Isbir O., Gormus U., Ergen H. A. , Cakmakoglu B., Kahraman O. T. , Baykan N.

GENETICS AND MOLECULAR RESEARCH, vol.10, no.4, pp.3157-3162, 2011 (Journal Indexed in SCI) identifier identifier identifier

  • Publication Type: Article / Article
  • Volume: 10 Issue: 4
  • Publication Date: 2011
  • Doi Number: 10.4238/2011.december.19.4
  • Page Numbers: pp.3157-3162


Knee replacement surgery is an ischemia/reperfusion model, as it uses tourniquet applied to the knee area to stop the blood flow during the operation.
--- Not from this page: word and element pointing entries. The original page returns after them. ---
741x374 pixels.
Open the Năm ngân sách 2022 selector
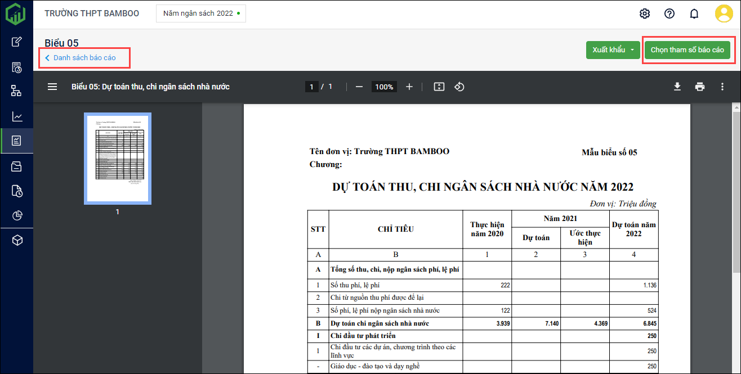pos(201,13)
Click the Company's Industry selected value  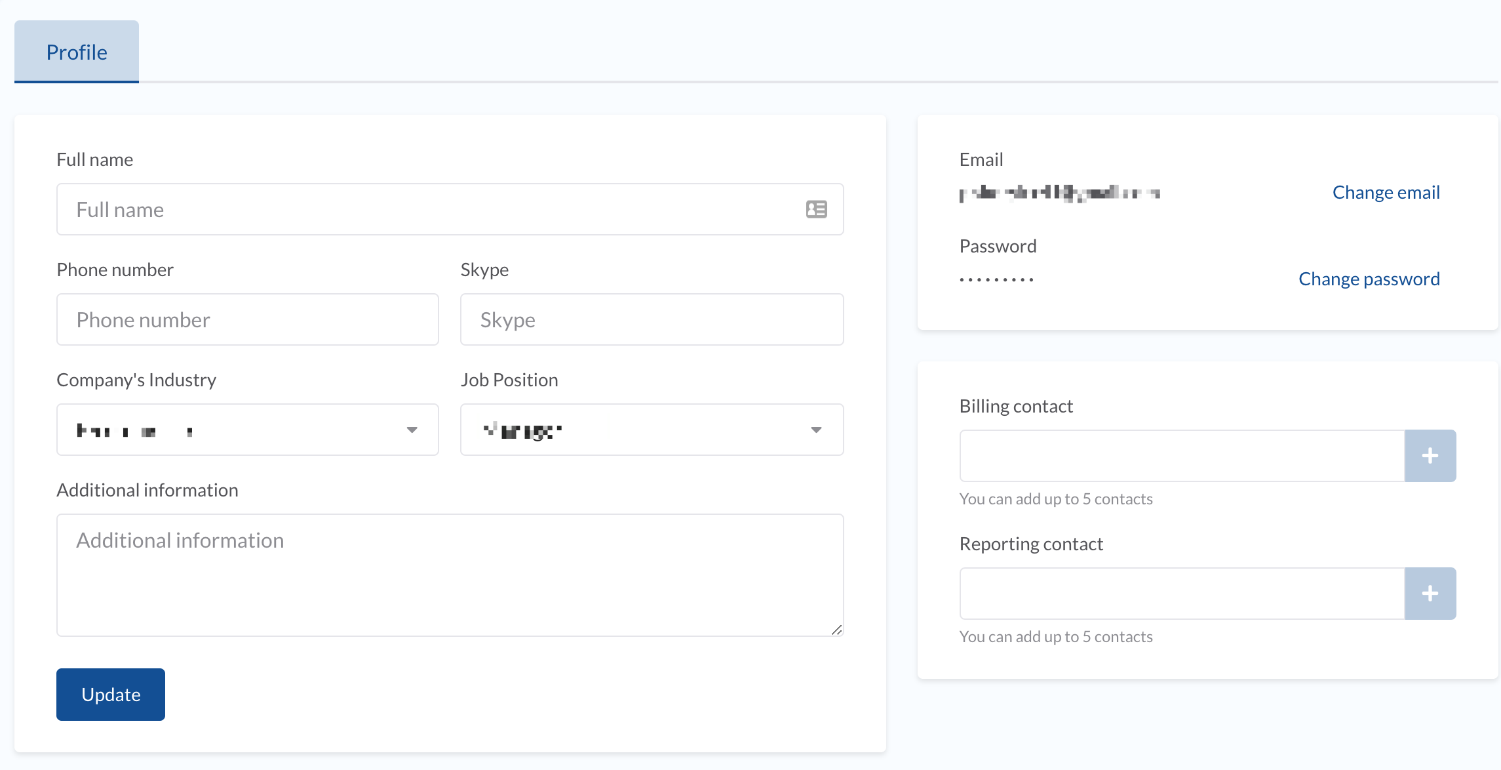coord(135,431)
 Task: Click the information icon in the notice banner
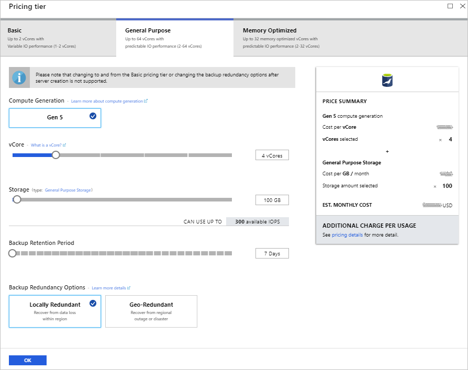[x=19, y=77]
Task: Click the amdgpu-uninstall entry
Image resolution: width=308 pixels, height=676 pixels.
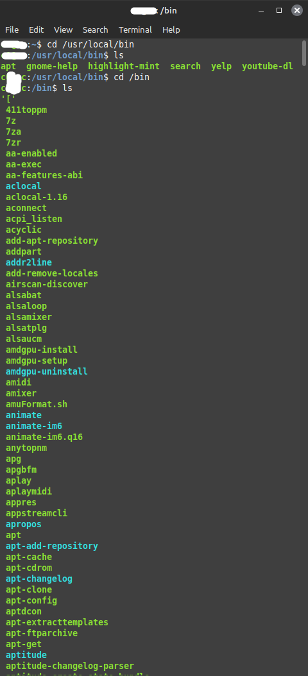Action: 47,371
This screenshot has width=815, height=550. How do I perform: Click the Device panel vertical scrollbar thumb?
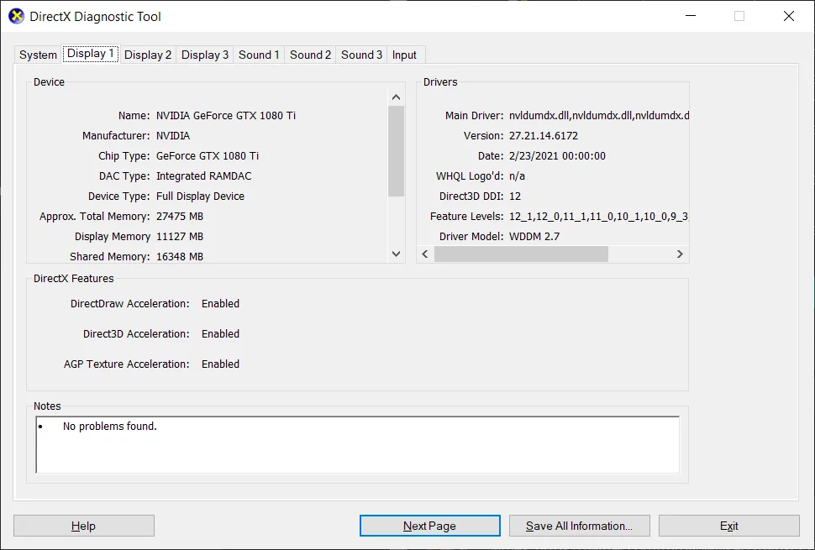[396, 151]
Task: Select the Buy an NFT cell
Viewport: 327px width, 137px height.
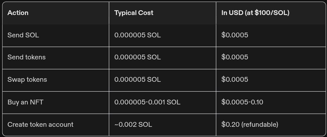Action: [25, 102]
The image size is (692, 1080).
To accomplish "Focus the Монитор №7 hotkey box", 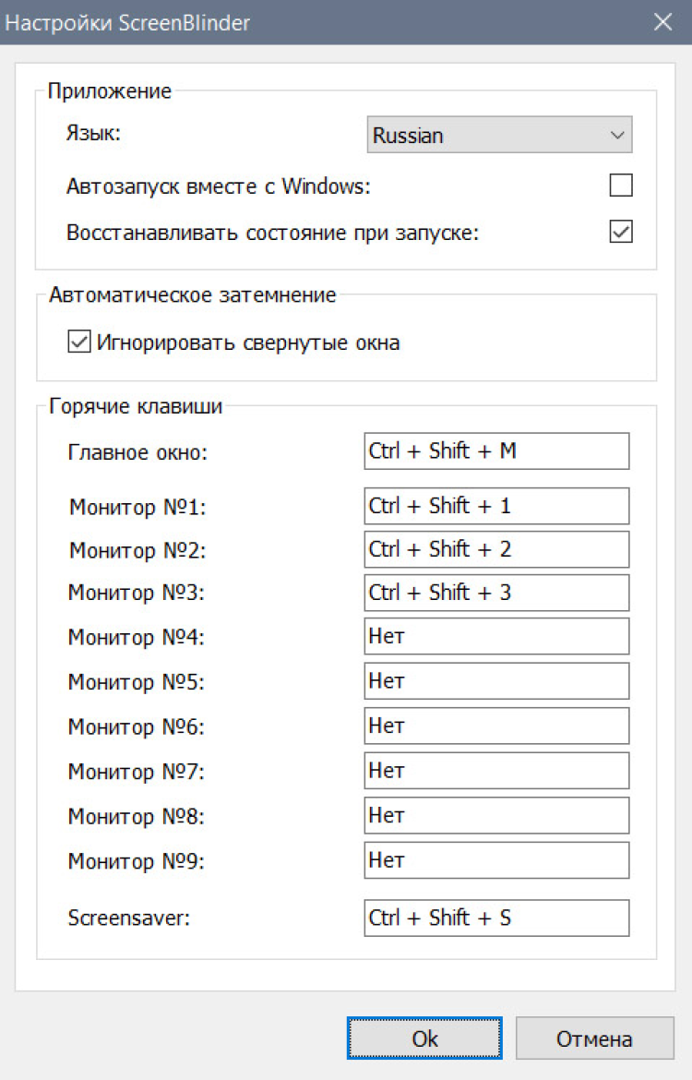I will click(x=496, y=770).
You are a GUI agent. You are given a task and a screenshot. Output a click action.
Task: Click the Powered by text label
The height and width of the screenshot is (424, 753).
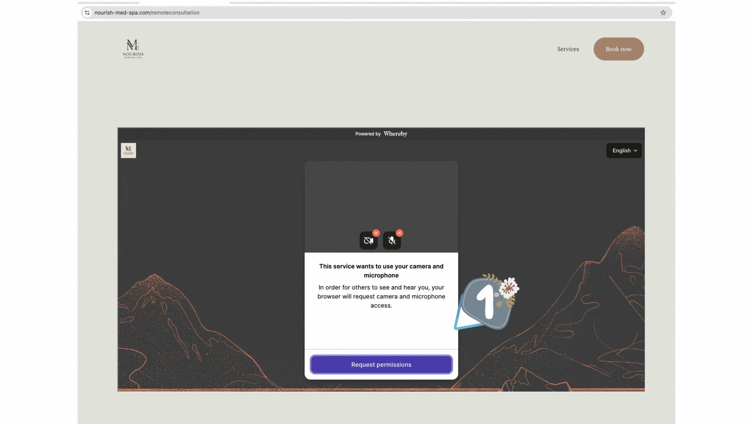coord(368,134)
Fifty patients that were undergoing elective arthroscopic knee surgery were included in our study. Human 8-oxoguanine glycosylase 1 (hOGG1) is an enzyme to repair specific DNA lesions and a good marker of hydroxyl radical damage to DNA. XPD is another DNA repair gene. We investigated the effect of hOGG1 (Ser326Cys) and XPD (Lys751Gln) polymorphisms on the oxidative stress level after reperfusion. To evaluate oxidative stress conditions, we measured 8-hydroxyguanosine and malondialdehyde (MDA) levels. Polymorphism analyses were done by PCR-RFLP; serum 8-hydroxyguanosine and MDA levels were determined by enzyme-linked immunoassay. There were no significant differences between serum MDA and 8-hydroxyguanosine levels in the samples taken before and after tourniquet application; none of these parameters were related with hOGG1 genotypes. However, we observed increased MDA levels after tourniquet application in M allele carriers for the XPD gene; this could mean that M allele carriers are more prone to DNA damage due to oxidative activity.